Young human-specific genes correlated with brain evolution
Young human-specific genes correlated with brain evolution
New genes most often expressed in neocortex and during fetal or infant development
October 18, 2011
Young genes that appeared since the primate branch split from other mammal species are expressed in unique structures of the developing human brain, a new analysis finds.
The correlation suggests that scientists studying the evolution of the human brain should look to genes considered recent by evolutionary standards and early stages of brain development.
"There is a correlation between the new gene origination and the evolution of the brain," said Manyuan Long, PhD, Professor of Ecology & Evolution at the University of Chicago and senior author of the study in PLoS Biology. "We're not talking about one or two genes, we're talking about many genes. This is a process that is continually moving and changing our brain."
Scientists have long sought to solve how the brain evolved to have the anatomical features and functional ability that separate humans from their primate ancestors. With the completion of the Human Genome Project in 2003 and the growing availability of genome sequences for primates and other species, researchers have looked to genetics for answers on brain evolution.
From these studies, many scientists have hypothesized that differential regulation of conserved genes shared across species, rather than the arrival of new species-specific protein-encoding genes, was responsible for the dramatically different human brain. But in a 2010 study, Long's laboratory discovered that the younger species-specific genes could be just as important as older conserved genes to an organism's development.
For the PLoS Biology paper, researchers merged a database of gene age with transcription data from humans and mice to look for when and where young genes specific to each species were expressed.
The researchers found that a higher percentage of primate-specific young genes were expressed in the brain compared to mouse-specific young genes. Human-specific young genes also were more likely to be expressed in the recently expanded human brain structures, such as the neocortex and prefrontal cortex.
"Newer genes are found in newer parts of the human brain," said Yong Zhang, PhD, postdoctoral researcher and first author on the study. "We know the brain is the most remarkable difference between humans and other mammals and primates. These new genes are a candidate for future studies, as they are more likely to underlie this difference."
The timing of when the young human-specific genes are expressed in the brain also intrigued the researchers. Inspired by an ultrasound appointment with his pregnant wife, Zhang calculated when young genes were expressed in the human brain, discovering that they were more likely to appear during fetal or infant development.
The early activity of these genes suggests scientists should be looking at earlier developmental stages for genetic activity that ultimately shapes the complexity of the human brain.
"What's really surprising is that the evolutionary newest genes on the block act early," said co-author Patrick Landback, a graduate student in Long's laboratory. "The primate-specific genes act before birth, even when a human embryo doesn't look very different from a mouse embryo. But the actual differences are laid out early."
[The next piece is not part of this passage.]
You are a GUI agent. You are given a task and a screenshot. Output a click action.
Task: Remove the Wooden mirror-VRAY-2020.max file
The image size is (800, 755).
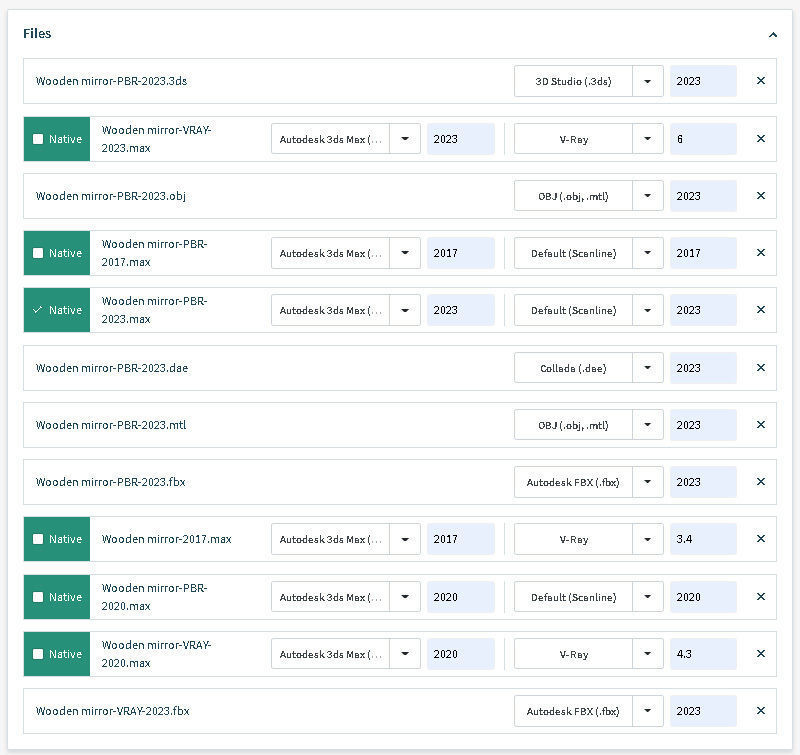tap(760, 654)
Thus far, researchers comparing adult brains between species have focused on regulatory differences as the primary driver of evolutionary changes. But the new research suggests that new genes with novel functions may have also played an important, previously overlooked role in the evolution of the human brain.
"Traditionally, people don't believe that a new protein or a new gene can play any role in an important process. Most people pay attention to only the regulation of genes," Long said. "But out of a total of about 1,300 new genes, only 13 percent were involved in new regulation. The rest, some 1,100 genes, are new genes that bring a whole new type of function."
Future research will look at the function of these genes and the role they may have played in building the unique human brain.
"People tend to study genes that are old functions present in organisms, and not those from new genes," said Maria Vibranovski, PhD, study co-author and research assistant professor. "This work will open a window such that people will start working in these new genes to try to figure out what exactly the functions are."
For now, the authors stress that their finding is only a correlation between the appearance of young human-specific genes and the evolutionary appearance of advanced brain structures. More data will need to be collected on the timing and location of gene expression in non-human primates to determine precisely which new genes and biological functions contributed to the evolution of the human brain.
"We don't know if this observation has any causation biologically, and there is a long way to go from there, but this correlation can predict some future work to do," Long said.
The paper, "Accelerated Recruitment of New Brain Development Genes into the Human Genome," will be published October 18 by PLoS Biology [10.1371/journal.pbio.1001179].
Funding for this work was provided by the National Institutes of Health, the National Science Foundation and the Chicago Biomedical Consortium.